本件特定公共事業認定が行われたのは昭和四五年一二月であり、公団の航空輸送計画の内容、パイプラインの埋設計画の発表があつたのは同四六年八月であつたこと、住民の一部に反対運動があり、同五二年九月に至りいわゆる暫定輸送の合意が成立したこと、同五三年五月本件空港が開港したことは当事者間に争いがなく、右事実と<証拠>によると右開港の遅延の最大の原因は燃料輸送問題であつたことが認められる。

しかしながら証人城野の証言によれば、被告は本件特定公共事業認定の際公団から右パイプライン用地は収用手続によらず確保する方針であるとの説明を受け、道路局の占用許可担当者からも説明を聴取しこれが可能であると判断したことが認められるので、当時航空燃料輸送を確保する見通しがなかつたとはいえない。のみならず、本件第一期事業を緊急に施行する必要があつたことは1に認定したとおりであるところ、<証拠>によれば、公団は昭和四五年三月三日から同年一二月一五日までに合計一七〇件三九八筆の土地につき権利取得裁決の申請を、同年三月三日から同四八年一一月三〇日までの間合計一五〇件三三八筆の土地につき明渡裁決の申請をしたが、このうち昭和四五年一二月二六日までに収用委員会の権利取得裁決及び明渡裁決がされたのはわずか六件六筆にすぎず、その後本件特定公共事業認定、緊急裁決、行政代執行を経て本件第一期事業に係る起業地を取得したものの、その余の大部分の土地についてはいまだに収用委員会の裁決がされず、もとより公団も所有権を取得していないことが認められる。従つて仮に本件特定公共事業認定がされなければ昭和五三年五月に開港することは到底困難であつたものというべきであるから、本件第一期事業を緊急に施行する必要があるとして本件第一期事業に係る起業地取得のためにした本件特定公共事業認定には原告ら主張の違法はないものというべきである。

(二)  次に原告らは①航空需要の予測に大幅な誤りがあり、②国内線との調整により国際線の需要をカバーできる態勢にあつたから、羽田空港は過密ではなかつたと主張する。

しかし①について当初の需要予測が不合理とはいえないこと、②の主張が理由のないことは前説示のとおりであり、更に羽田空港の輻輳緩和対策として昭和四六年九月一日本件局長通知が発せられ同四七年一一月四日に航空局長の協力要請があつたこと、そのため潜在的需要が存在したことは前記のとおりであるから、羽田空港は本件特定公共事業認定時過密であつたことが明らかである。

よつて原告らの右主張は理由がない。

(三)(1)  次に原告らは羽田空港が仮に過密であつたとしてもそれは故意又は重大な過失に基づき自ら招いた危難か技術的改善を怠つた結果生じたもので緊急性を基礎付けえないと主張するので検討する。
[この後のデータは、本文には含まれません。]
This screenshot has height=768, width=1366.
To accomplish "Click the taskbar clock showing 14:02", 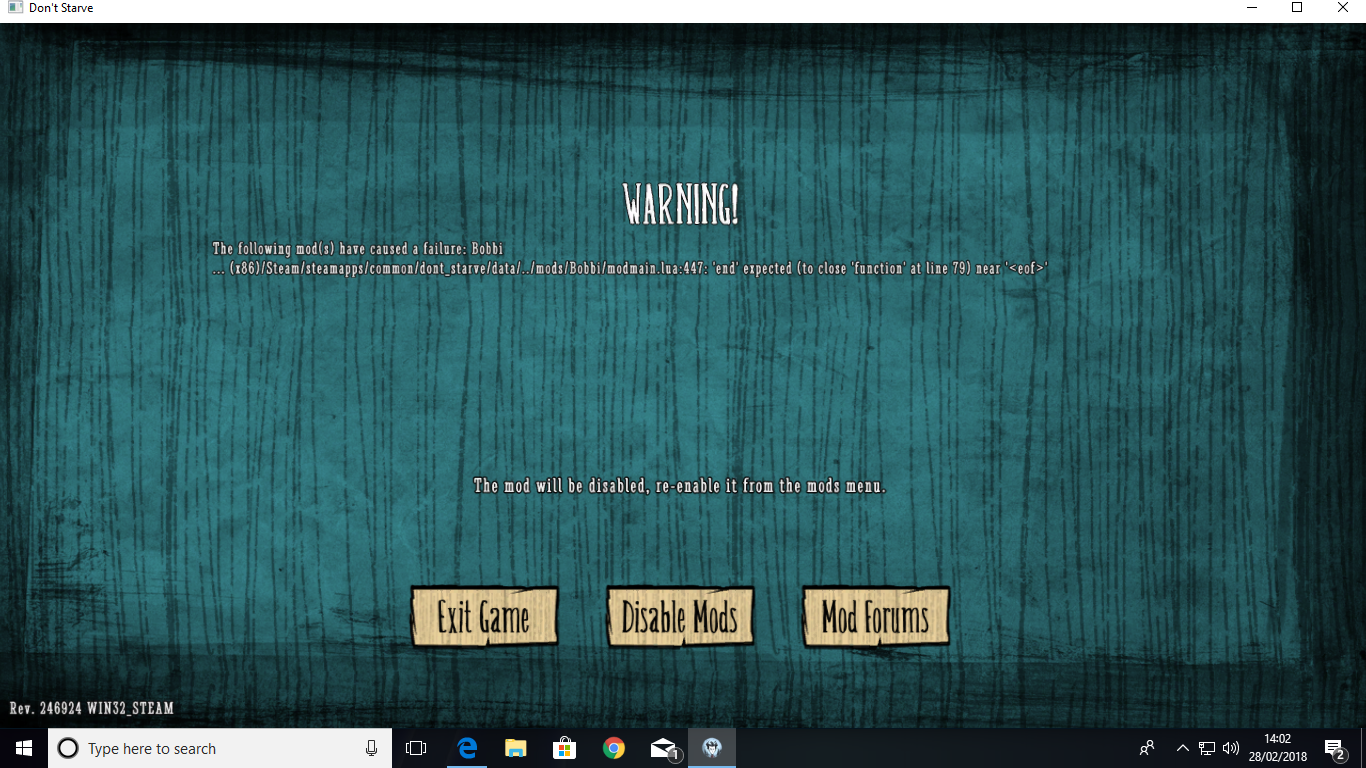I will [x=1277, y=748].
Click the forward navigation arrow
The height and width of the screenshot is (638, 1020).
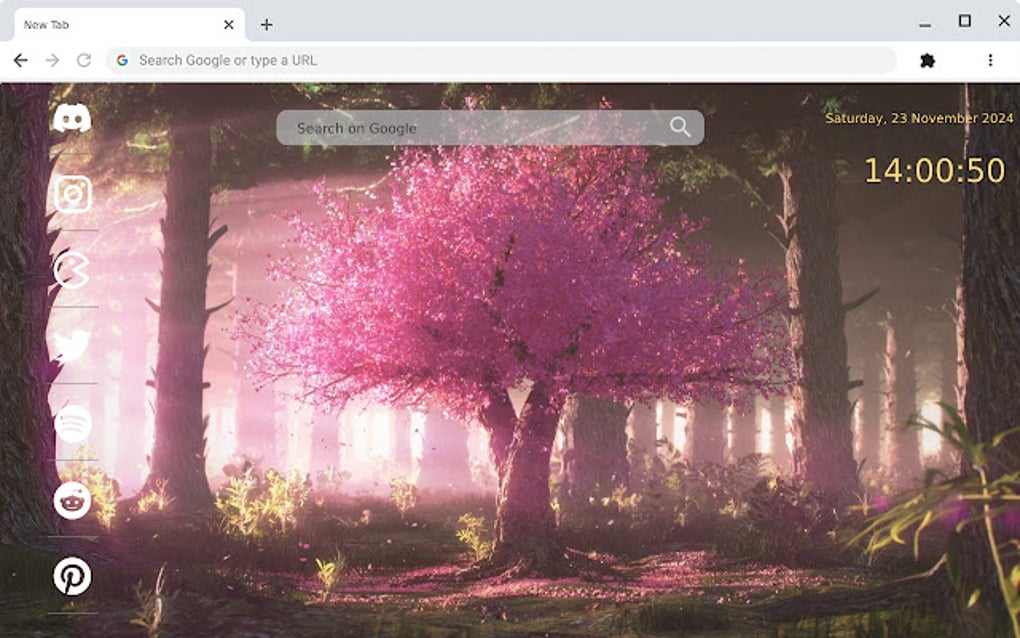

(2)  まず原告らは羽田空港が不当に拡張されなかつたと主張する。

昭和三八年には航空需要予測の概略は判明しており、運輸省としては航空需要の伸びに対する方策を講ずべき立場にあつたこと、羽田空港の拡張案は本件事業認定時以前にたびたび提案され、昭和四二、三年ころには日本航空機長会がB滑走路の延長を提案したこと、同四二年一二月ころ運輸省がC滑走路に平行して三〇〇メートル滑走路を新設することを骨子とする羽田空港拡張案を計画し、大蔵省と折衝を重ねたが、結局B滑走路を二五〇〇メートルに延長する計画が承認されたこと、同四五年五月か一〇月ころ航空政策研究会が東京湾埋立てにより羽田空港の総面積を一九〇五ヘクタールに大拡張し、年間の処理能力を四四万回とする羽田空港拡張案を提案したことはいずれも当事者間に争いがない。原告らは更に昭和四五年五月訴外秋山龍が「朝日世界空港シンポジュウム」で敷地をほぼ倍以上に増加させる羽田空港拡張案を提案した旨主張するが、右秋山が原告ら主張の提案をしたことを認めるに足りる証拠はない。また昭和四五年の航空政策研究会の提案についてはその後同研究会自身年間二四、五万回程度が限度である旨訂正したことは先に認定したとおりである。

原告らは運輸省はこれらの案に従い羽田空港を拡張できたにもかかわらず航空政策の杜撰さ、体系性の欠如が原因で羽田空港の拡張を不当に怠つた結果発着回数の制限等をすることになつたと主張する。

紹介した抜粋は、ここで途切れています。